본 발명은 3차원의 생물학적 분석 시스템을 제공할 수 있는 미세패턴된 나노섬유 스캐폴드를 제공한다. 나노섬유로 형성된 3차원적 스캐폴드 상에 하이드로겔이 소정의 형태로 패터닝되어 있는 스캐폴드 박막은 세포나 단백질과 같은 생체 물질을 생체 외에서 생체 내의 환경과 유사한 3차원 구조에서 패터닝할 수 있게 하므로 보다 효율적인 생물학적 분석을 가능하게 한다. 따라서, 본 발명의 패터닝된 스캐폴드 박막은 기초적인 세포생물학 연구뿐만 아니라 마이크로미터 크기로 세포들을 규칙적으로 배양해야 하는 조직공학, 초고속 다중 분석용 바이오센서 등에 이용이 가능하다.
3차원, 스캐폴드, 세포, 단백질, 패턴

Description

미세패턴된 나노섬유 스캐폴드{Micropatterned nanofiber scaffold}
본 발명은 3차원의 생물학적 분석 시스템을 제공할 수 있는 미세패턴된 나노섬유 스캐폴드에 관한 것이다.
바이오센서의 제작이나 검진을 위한 생물학적 분석에서 생물분자의 적절한 배열은 필수적이며, 보다 효율적인 생물학적 분석을 가능하게 한다. 단백질이나 세포의 패턴 형성은 특정 위치에서의 단백질이나 세포의 반응을 관찰할 수 있으며, 다른 단백질이나 세포들과의 불필요한 교란 없이 실시간으로 관찰할 수 있는 장점을 갖는다.
이러한 생물분자의 패턴은 여러 미세가공기술을 이용하여 형성하는데, 포토리소그래피와 소프트리소그래피가 주로 이용된다. 이러한 방법을 이용하면 비교적 간단하고 간편한 공정을 통해서 패턴을 얻을 수 있다. 포토리소그래피는 단백질과 세포를 패터닝 하는데 매우 널리 이용되고 있는 방법이다. 주로 UV를 이용하는 방법으로 빛에 반응하는 광 개시반응을 기본 원리로 빛에 노출된 영역은 광 개시반응 이 일어나고, 빛에 노출되지 않은 영역은 광 개시반응이 일어나지 않는 것을 이용한다. (J. Am.
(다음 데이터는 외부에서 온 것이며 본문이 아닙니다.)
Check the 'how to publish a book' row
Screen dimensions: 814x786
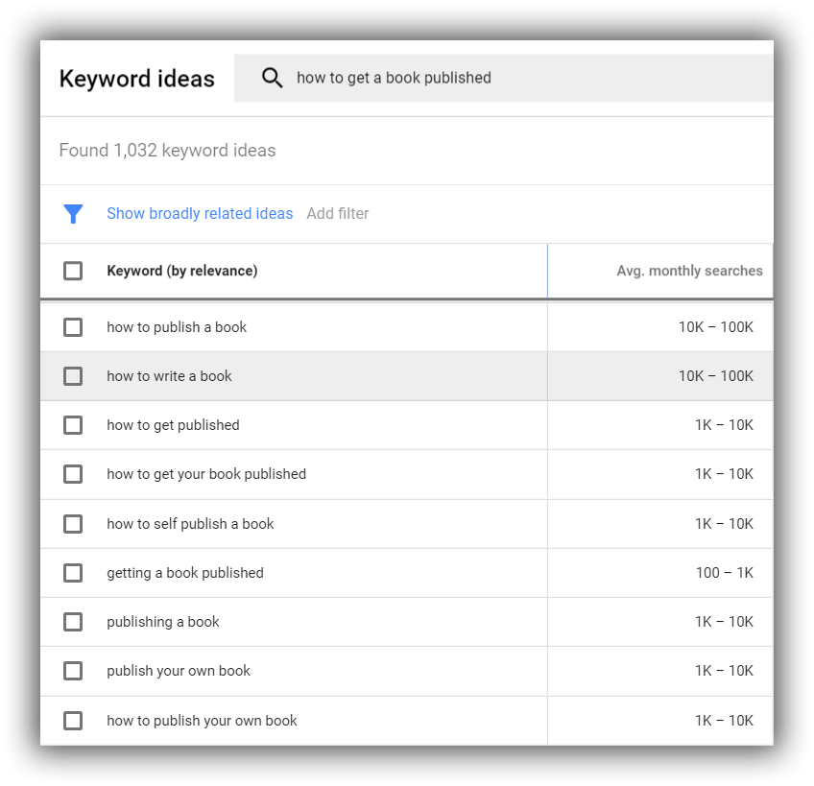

Chem. Soc. 1992, 114, 4432) 생체 응용범위에서 포토리소그래피에 주로 이용되는 물질로는 친수성 고분자를 이용하는데, 친수성 고분자로 생성된 하이드로겔은 높은 수분함량과 생체적합성으로 인해 생물학적 응용되고 있다. (Adv. Mater. 2006, 18, 1345) 고분자 하이드로겔은 수분함량이 높으며 생체적합성이 뛰어나다는 점에서 효소나 세포 등의 바이오 물질들을 고정하는데 널리 사용되고 있다. 특히 폴리에틸렌글리콜 하이드로겔은 수중에 있을 때, 단백질과 같은 다른 물질이 부착하는 것을 막는 성질을 가지고 있기 때문에 단백질이나 세포 등의 물질의 부착을 막는 물질로 사용된다. 또한 친수성 고분자와 광중합개시제를 혼합한 용액을 UV로 쬐어주는 포토리소그래피의 간단한 과정을 통해서 하이드로겔을 만들어 낼 수 있으며, UV의 선택적으로 쬐어줄 수 있는 포토마스크의 모양을 통해, 우리가 원하는 형태로 제조가 가능하다는 장점을 가지고 있다. (Langmuir 2001, 17, 5440) 또한 하이드로겔 내부에 단백질이나 세포를 고정하는 방법도 사용될 수 있다(US2005/0169962). 하이드로겔 내부에 세포를 고정할 경우, 실제 몸에서와 비슷하게 3차원 배양이 가능하여, 세포로부터 보다 정확한 정보를 얻을 수 있으며, 효소를 고정할 경우는 환경적인 요인으로부터 효소의 변성을 방지하고 기질과의 반응을 증가시켜 강한 시그널을 측정할 수 있다는 장점들을 가지고 있다 (Langmuir 2004, 20. 270).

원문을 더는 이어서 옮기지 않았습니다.